アリアを慮ってくれる人ならば、端からそんな噂は知らないというように流してくれる。それ以外の者達は。
「あの…」
離されて急速に温もりの去っていく身体を縮こまらせながら、アリアはレイトルを見上げた。
話したくて話した過去。だが。
「…婚約者のこと…兄さんには言わないでください…兄さんには話してないんです…何があったのか」
心配をかけたくなくて、負担になりたくなくてニコルには話さなかった。
だから兄には話さないでいて。
いつか自分の中で消化出来たなら、自分から話すから。
アリアの小さな願いを、レイトルは頷いて聞き入れてくれる。
「…わかった。
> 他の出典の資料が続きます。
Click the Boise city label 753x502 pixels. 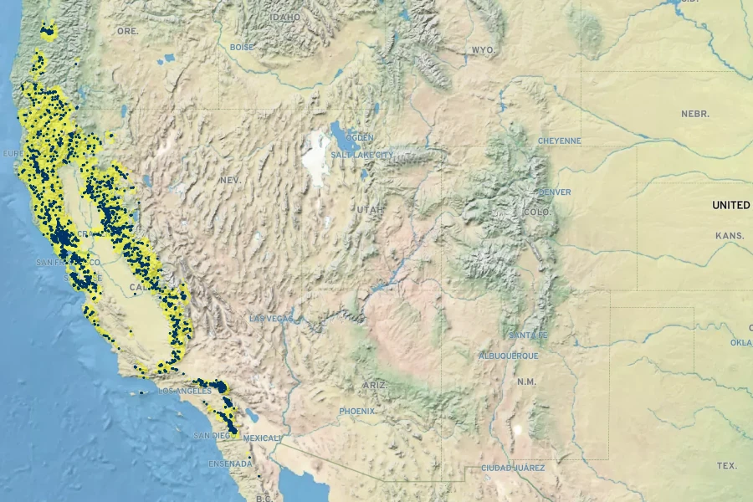tap(242, 48)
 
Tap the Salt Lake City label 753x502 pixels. tap(361, 155)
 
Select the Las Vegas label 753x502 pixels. tap(270, 319)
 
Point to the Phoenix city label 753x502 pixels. tap(358, 411)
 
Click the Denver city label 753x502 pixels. tap(555, 192)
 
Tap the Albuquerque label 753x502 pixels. tap(509, 356)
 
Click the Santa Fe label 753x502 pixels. tap(528, 336)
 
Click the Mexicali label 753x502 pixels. tap(262, 438)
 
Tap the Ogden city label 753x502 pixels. tap(360, 137)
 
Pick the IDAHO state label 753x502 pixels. tap(284, 16)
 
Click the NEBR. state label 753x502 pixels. tap(695, 114)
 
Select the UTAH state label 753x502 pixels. tap(370, 209)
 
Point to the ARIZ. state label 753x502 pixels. tap(376, 384)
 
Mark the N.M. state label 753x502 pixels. tap(526, 382)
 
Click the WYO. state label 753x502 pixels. tap(483, 50)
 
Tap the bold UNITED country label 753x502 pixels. tap(730, 205)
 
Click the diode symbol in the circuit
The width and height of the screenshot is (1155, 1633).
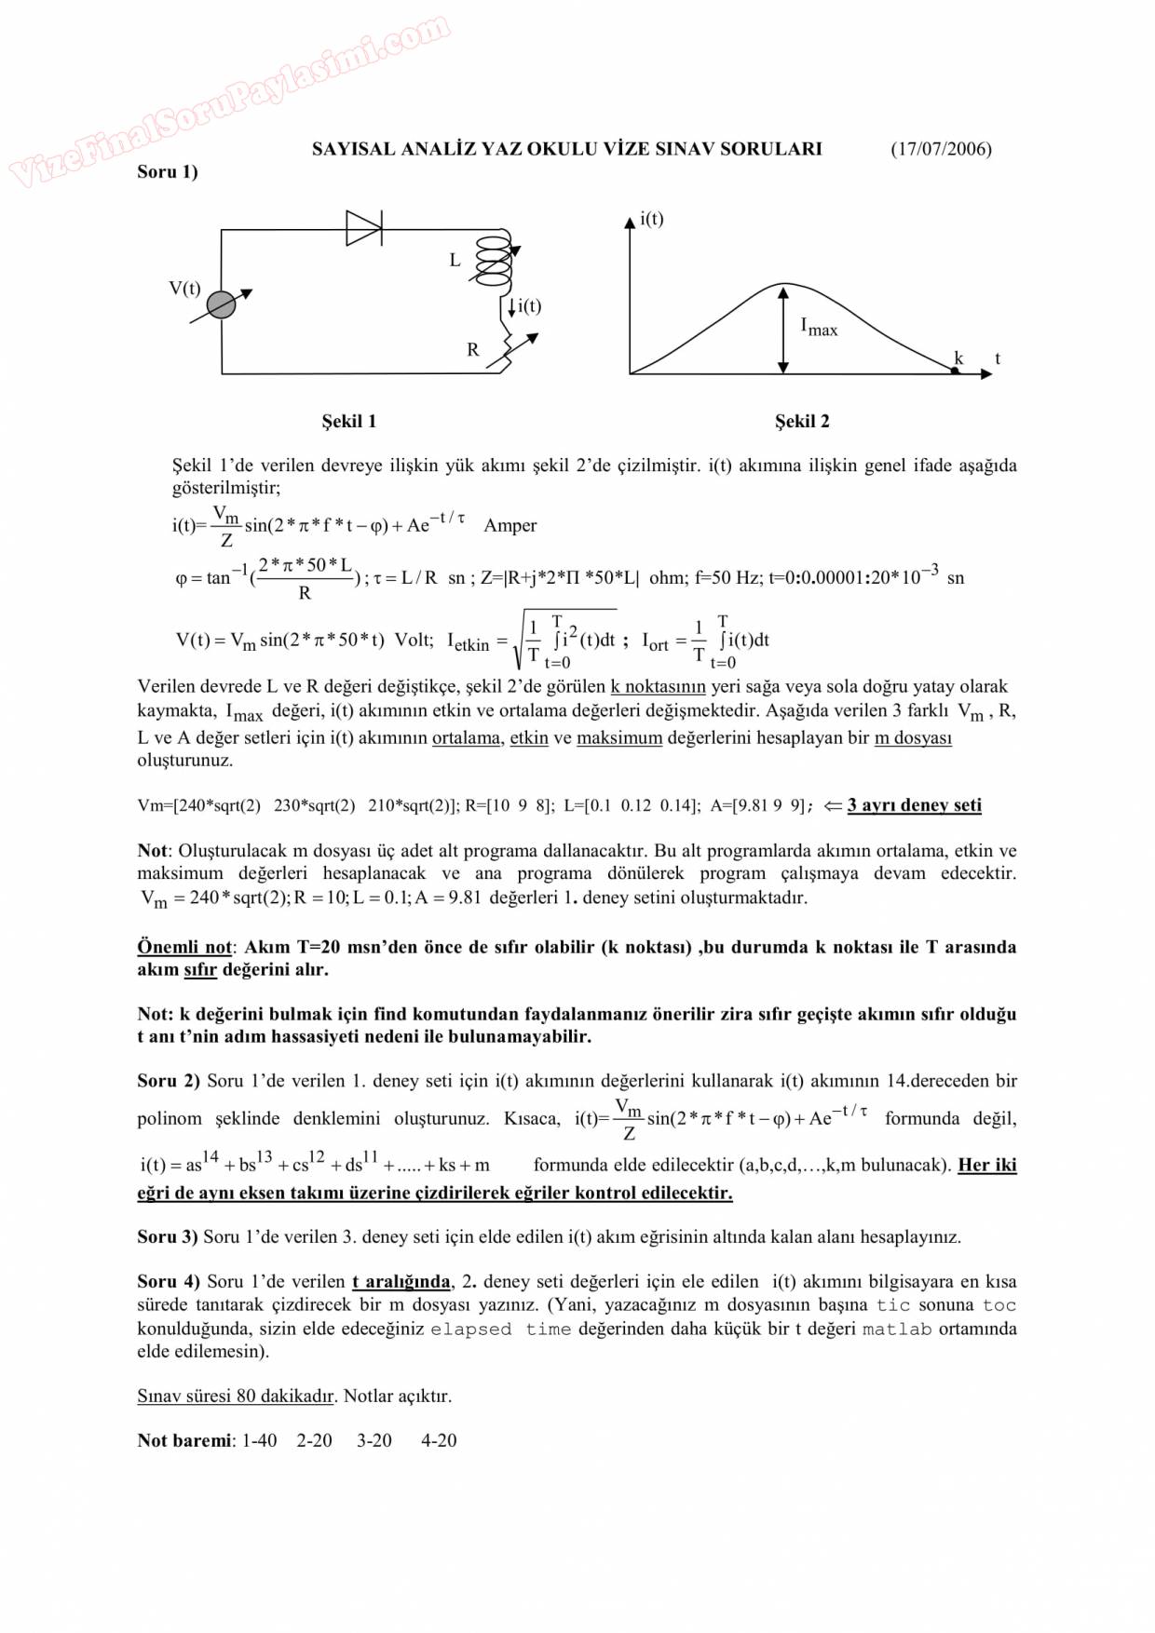pos(363,228)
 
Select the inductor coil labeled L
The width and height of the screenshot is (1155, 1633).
pos(494,259)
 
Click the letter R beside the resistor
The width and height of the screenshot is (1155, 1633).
pos(473,350)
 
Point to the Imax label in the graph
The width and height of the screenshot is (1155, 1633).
pos(819,327)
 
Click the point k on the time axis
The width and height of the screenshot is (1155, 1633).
pos(956,370)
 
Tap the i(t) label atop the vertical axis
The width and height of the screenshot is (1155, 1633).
pos(652,219)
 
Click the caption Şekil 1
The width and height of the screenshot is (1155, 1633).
pos(349,421)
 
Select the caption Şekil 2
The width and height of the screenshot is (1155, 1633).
pos(802,421)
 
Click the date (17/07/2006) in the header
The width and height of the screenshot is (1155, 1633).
pos(941,149)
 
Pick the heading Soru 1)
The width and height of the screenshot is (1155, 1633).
pos(168,171)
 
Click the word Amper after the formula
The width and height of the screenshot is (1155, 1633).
pos(510,525)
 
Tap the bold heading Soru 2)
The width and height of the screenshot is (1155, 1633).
pos(169,1081)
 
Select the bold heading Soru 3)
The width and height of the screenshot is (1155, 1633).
pos(168,1237)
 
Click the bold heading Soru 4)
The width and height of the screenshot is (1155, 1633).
pos(169,1282)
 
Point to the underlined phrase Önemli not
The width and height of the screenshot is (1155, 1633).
pos(184,947)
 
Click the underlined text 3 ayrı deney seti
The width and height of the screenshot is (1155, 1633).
pos(914,805)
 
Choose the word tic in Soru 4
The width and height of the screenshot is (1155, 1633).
pos(892,1305)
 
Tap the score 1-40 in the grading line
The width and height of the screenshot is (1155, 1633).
pos(259,1440)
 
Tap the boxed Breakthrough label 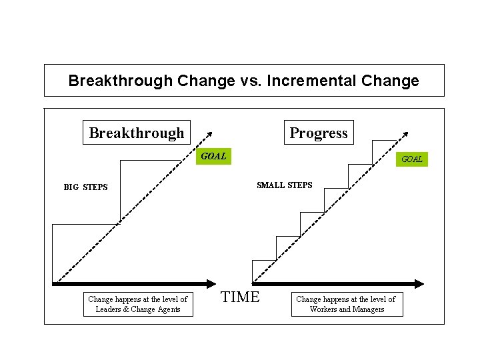(137, 133)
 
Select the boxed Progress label (319, 133)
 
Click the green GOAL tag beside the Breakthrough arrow (213, 157)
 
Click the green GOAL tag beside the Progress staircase (411, 159)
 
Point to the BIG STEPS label (85, 187)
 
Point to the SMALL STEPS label (284, 185)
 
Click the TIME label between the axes (240, 297)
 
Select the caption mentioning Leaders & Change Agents (137, 304)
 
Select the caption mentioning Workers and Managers (346, 304)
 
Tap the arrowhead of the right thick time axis (419, 283)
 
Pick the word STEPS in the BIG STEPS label (95, 187)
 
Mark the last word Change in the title (390, 81)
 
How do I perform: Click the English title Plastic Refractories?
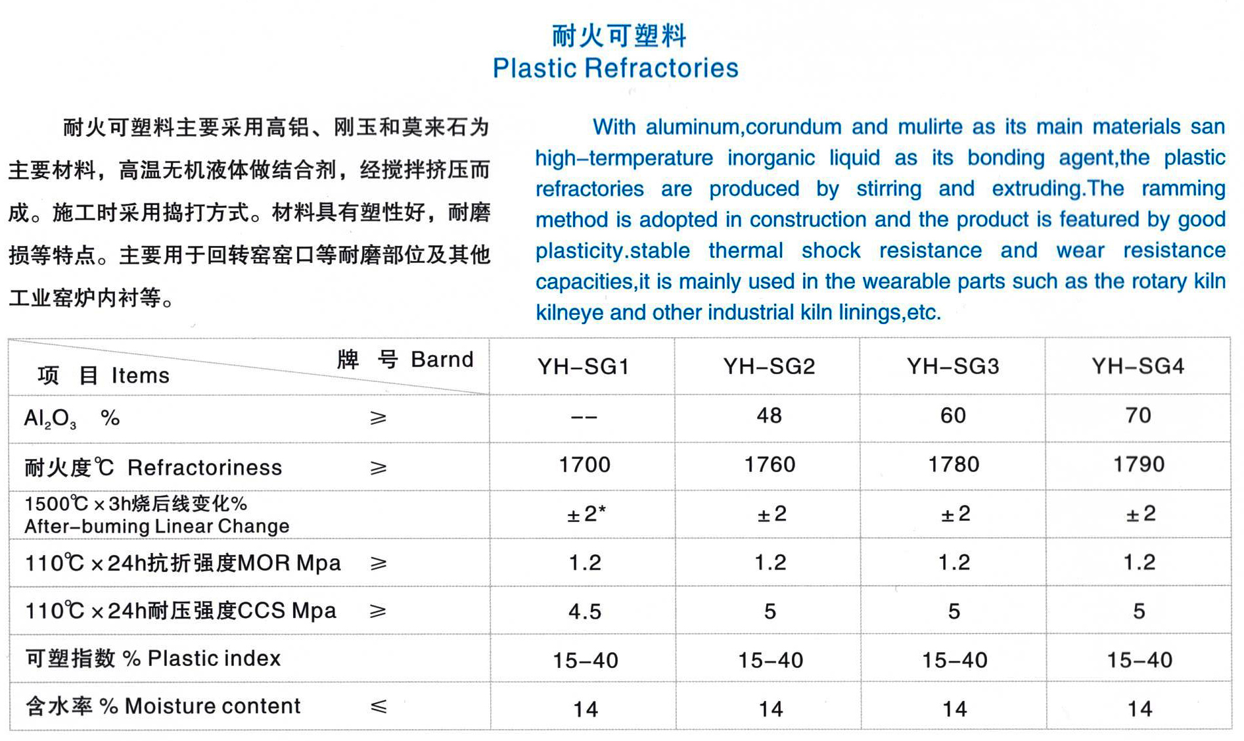pyautogui.click(x=616, y=68)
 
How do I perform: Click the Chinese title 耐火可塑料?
pyautogui.click(x=619, y=36)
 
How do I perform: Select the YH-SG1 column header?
pyautogui.click(x=584, y=366)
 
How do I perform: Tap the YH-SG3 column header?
pyautogui.click(x=953, y=366)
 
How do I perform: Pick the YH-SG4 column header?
pyautogui.click(x=1138, y=366)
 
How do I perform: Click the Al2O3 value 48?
pyautogui.click(x=769, y=416)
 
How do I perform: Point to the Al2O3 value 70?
pyautogui.click(x=1138, y=416)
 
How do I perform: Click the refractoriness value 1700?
pyautogui.click(x=584, y=465)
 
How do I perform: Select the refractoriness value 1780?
pyautogui.click(x=954, y=465)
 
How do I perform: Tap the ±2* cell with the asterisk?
pyautogui.click(x=586, y=514)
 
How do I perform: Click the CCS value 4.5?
pyautogui.click(x=585, y=611)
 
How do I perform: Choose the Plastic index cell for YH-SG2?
pyautogui.click(x=770, y=659)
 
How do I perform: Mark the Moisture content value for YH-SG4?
pyautogui.click(x=1140, y=709)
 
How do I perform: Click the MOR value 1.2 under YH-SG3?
pyautogui.click(x=954, y=563)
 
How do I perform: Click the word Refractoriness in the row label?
pyautogui.click(x=204, y=467)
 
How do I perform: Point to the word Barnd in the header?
pyautogui.click(x=442, y=360)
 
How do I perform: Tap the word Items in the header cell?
pyautogui.click(x=140, y=375)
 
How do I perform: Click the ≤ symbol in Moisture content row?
pyautogui.click(x=378, y=707)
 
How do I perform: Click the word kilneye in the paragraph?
pyautogui.click(x=569, y=312)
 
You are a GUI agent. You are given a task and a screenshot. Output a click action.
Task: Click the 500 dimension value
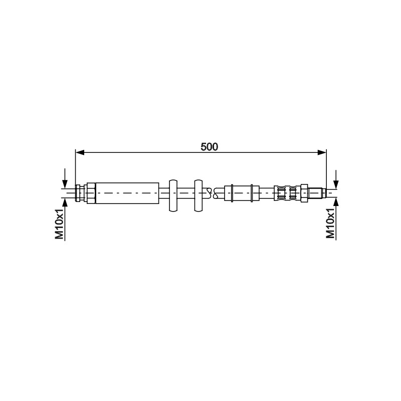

約束するよ」
少し悲しそうに微笑まれて、頬に残る涙の後を指先で拭い取られた。
「…もしまた泣きたくなったら、いつでも私を頼って」
そして、今度はレイトルが願い出る。
泣きたい時は自分を頼って。
どうしてそこまでしてくれるのかわからずに首を傾げるアリアを、レイトルは寂しそうにクスクスと笑った。
「…言ったろ。君の拠り所になりたいって」
「…でも」
「…君がまだ婚約者を忘れられないのはわかった…それでも、私の気持ちは変わらないよ。君が好きだ」
好きだから、頼ってほしいと。
レイトルの告白を完全に拒みはしなかった。だがアリアの中にはまだ婚約者への思いが強く残っている。
泣いて曖昧に濁してしまったのに。
「無理に答えてくれなくていいから…他に頼れる人が…他に好きな人が出来るまででもいいから…それまでは私を頼ってほしい」
「…どうして…あたしなんか…」
自嘲気味に笑いそうになったアリアの身体は、再びレイトルに引き寄せられた。
「アリアだから…」
抱き締められて、アリアを見てくれる。
友の妹だからという訳でなく、護衛対象だからでもなく、治癒魔術師だからでもない。
アリアだからと。
そう告げられて、胸が甘く疼いた。
まだアリアには自分の気持ちを整理できる余裕は存在しない。だが確かに、その胸の奥にレイトルの居場所が生まれたのだ。